These statements leave me with some questions about how those who criticize "neoliberalism" (as Stiglitz regularly does) want to change international rules on subsidies.
As this blog's readers will know, Stiglitz's explanation of WTO rules on subsidies is a bit off. Yes, those rules "especially disapprove of" the domestic content requirements that were included in some recent U.S. subsidies legislation (and similarly disapprove of export subsidies). But no, the WTO doesn't "generally forbid" industrial subsidies. Instead, these subsidies can be subject to a WTO complaint in specific circumstances (if they cause "adverse effects" to other WTO Members). There haven't been very many of these adverse effects complaints, and the ones that have been brought haven't had much impact (I would say this is because of the particular cases that were chosen, rather than a fundamental flaw in the rules). Thus, in practice, industrial subsidies haven't been constrained much by the WTO's adverse effects rules, and there have been plenty of these subsidies over the past few decades by governments who could afford to provide them (which gave their industries an advantage over the poorer countries who couldn't afford them).
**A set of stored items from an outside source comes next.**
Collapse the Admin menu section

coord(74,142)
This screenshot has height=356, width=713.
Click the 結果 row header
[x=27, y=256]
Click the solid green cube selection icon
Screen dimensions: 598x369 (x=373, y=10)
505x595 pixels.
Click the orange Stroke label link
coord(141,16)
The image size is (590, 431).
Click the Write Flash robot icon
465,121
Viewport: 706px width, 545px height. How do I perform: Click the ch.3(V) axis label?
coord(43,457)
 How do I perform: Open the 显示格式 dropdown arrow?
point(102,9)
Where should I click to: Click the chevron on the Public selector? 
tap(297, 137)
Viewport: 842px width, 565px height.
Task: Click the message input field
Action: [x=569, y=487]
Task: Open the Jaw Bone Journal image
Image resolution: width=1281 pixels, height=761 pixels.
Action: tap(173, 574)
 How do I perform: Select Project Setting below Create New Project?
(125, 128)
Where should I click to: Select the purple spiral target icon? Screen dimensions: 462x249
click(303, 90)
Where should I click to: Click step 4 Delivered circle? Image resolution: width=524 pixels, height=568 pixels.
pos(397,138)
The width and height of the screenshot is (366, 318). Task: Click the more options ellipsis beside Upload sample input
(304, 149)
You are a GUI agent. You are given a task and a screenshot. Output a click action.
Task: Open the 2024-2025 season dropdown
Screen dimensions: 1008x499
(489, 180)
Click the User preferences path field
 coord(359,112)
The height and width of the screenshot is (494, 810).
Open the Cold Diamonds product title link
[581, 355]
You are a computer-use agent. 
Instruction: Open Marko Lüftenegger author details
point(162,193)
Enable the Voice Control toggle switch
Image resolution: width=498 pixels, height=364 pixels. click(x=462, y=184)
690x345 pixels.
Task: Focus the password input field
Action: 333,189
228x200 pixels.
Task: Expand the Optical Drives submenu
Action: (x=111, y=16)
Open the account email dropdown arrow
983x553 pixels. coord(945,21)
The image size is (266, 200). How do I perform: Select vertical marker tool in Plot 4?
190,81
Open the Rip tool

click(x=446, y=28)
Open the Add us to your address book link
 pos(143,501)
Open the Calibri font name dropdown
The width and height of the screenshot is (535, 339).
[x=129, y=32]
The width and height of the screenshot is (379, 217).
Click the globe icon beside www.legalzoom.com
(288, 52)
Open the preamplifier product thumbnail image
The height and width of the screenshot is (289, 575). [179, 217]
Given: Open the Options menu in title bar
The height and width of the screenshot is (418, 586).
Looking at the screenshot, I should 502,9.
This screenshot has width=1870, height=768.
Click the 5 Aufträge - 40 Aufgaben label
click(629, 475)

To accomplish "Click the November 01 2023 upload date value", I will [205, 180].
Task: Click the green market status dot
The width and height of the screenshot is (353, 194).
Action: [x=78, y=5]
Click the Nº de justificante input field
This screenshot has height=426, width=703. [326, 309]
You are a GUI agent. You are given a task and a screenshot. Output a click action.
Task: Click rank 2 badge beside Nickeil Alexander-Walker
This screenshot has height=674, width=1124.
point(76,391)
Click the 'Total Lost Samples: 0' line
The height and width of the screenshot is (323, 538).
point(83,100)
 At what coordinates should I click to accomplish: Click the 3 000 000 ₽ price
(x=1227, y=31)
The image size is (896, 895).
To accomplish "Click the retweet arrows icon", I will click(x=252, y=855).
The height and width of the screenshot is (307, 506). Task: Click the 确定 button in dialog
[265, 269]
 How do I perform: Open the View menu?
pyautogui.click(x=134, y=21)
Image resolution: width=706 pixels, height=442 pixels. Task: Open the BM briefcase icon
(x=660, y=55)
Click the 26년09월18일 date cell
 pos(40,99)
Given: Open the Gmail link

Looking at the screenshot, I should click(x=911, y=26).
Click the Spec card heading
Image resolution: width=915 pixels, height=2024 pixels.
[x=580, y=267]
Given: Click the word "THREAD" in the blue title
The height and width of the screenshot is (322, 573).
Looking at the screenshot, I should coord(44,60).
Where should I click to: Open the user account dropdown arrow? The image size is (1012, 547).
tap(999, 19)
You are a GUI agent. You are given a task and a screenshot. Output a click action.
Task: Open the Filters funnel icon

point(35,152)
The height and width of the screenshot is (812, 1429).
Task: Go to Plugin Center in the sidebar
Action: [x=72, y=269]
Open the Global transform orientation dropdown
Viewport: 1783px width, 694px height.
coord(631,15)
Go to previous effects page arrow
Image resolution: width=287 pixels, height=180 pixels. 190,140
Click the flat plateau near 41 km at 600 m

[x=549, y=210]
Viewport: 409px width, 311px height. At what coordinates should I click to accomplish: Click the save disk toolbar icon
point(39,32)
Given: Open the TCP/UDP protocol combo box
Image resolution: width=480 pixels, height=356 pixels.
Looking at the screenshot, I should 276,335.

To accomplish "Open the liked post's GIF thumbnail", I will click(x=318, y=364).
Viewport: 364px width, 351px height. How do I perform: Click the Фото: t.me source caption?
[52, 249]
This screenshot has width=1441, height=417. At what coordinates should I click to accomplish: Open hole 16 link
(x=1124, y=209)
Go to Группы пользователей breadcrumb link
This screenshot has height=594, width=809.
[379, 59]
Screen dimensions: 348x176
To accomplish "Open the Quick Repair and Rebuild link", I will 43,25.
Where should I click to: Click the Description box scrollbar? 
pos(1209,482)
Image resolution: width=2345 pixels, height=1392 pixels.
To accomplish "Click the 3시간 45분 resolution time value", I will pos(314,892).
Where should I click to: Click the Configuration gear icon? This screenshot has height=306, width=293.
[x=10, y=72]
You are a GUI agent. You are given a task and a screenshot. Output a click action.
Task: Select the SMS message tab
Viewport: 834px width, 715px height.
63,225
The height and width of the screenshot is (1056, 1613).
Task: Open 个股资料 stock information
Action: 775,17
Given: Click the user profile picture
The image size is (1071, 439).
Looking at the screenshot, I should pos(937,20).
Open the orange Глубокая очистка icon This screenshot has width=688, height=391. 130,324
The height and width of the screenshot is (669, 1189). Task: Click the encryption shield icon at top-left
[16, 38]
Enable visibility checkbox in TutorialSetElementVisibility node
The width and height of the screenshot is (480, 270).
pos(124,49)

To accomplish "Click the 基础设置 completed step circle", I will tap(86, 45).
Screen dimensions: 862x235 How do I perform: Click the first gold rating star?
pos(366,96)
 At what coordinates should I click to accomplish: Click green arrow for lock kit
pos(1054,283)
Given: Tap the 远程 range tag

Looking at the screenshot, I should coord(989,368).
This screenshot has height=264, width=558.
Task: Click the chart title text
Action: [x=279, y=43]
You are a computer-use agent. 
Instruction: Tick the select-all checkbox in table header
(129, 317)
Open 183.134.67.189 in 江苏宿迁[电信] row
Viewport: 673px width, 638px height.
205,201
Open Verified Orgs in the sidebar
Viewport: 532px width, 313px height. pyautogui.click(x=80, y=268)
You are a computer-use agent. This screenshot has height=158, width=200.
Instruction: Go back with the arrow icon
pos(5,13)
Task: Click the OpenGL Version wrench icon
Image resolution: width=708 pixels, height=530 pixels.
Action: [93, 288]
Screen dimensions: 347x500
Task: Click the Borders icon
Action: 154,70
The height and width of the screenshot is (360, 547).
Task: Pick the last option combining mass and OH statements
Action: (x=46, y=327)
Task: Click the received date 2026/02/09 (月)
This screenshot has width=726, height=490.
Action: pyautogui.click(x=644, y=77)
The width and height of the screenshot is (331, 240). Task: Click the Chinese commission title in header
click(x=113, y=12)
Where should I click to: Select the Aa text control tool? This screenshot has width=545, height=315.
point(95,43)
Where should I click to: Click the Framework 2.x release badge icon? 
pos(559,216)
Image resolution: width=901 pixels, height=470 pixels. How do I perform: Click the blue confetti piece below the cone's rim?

The other big thing the WTO does on subsidies is allow governments to impose countervailing duties when they find that subsidized imports from other countries have injured their domestic industry. However, the WTO also imposes certain constraints on the use of these countervailing duties. It's not clear to me what critics such as Stiglitz, who seem to want more leeway for governments to provide subsidies, think of either countervailing duties or the WTO rules that constrain them.
With all that in mind, my questions for Stiglitz, or anyone else with similar views who wants to respond, are:
- Do you want to eliminate the WTO rules (SCM Agreement Articles 3 and 4) that prohibit domestic content and export subsidies? (And relatedly, do you want to amend GATT Article III:4 so that it does not prohibit domestic content requirements)?
- Do you want to eliminate or modify the WTO rules (SCM Agreement Articles 5, 6 and 7) that provide a remedy for subsidies that cause adverse effects? If you want to modify them, in what way?
- What is your view of governments using countervailing duties as a response to foreign government subsidies? And what do you think of the WTO rules that constrain the use of those duties?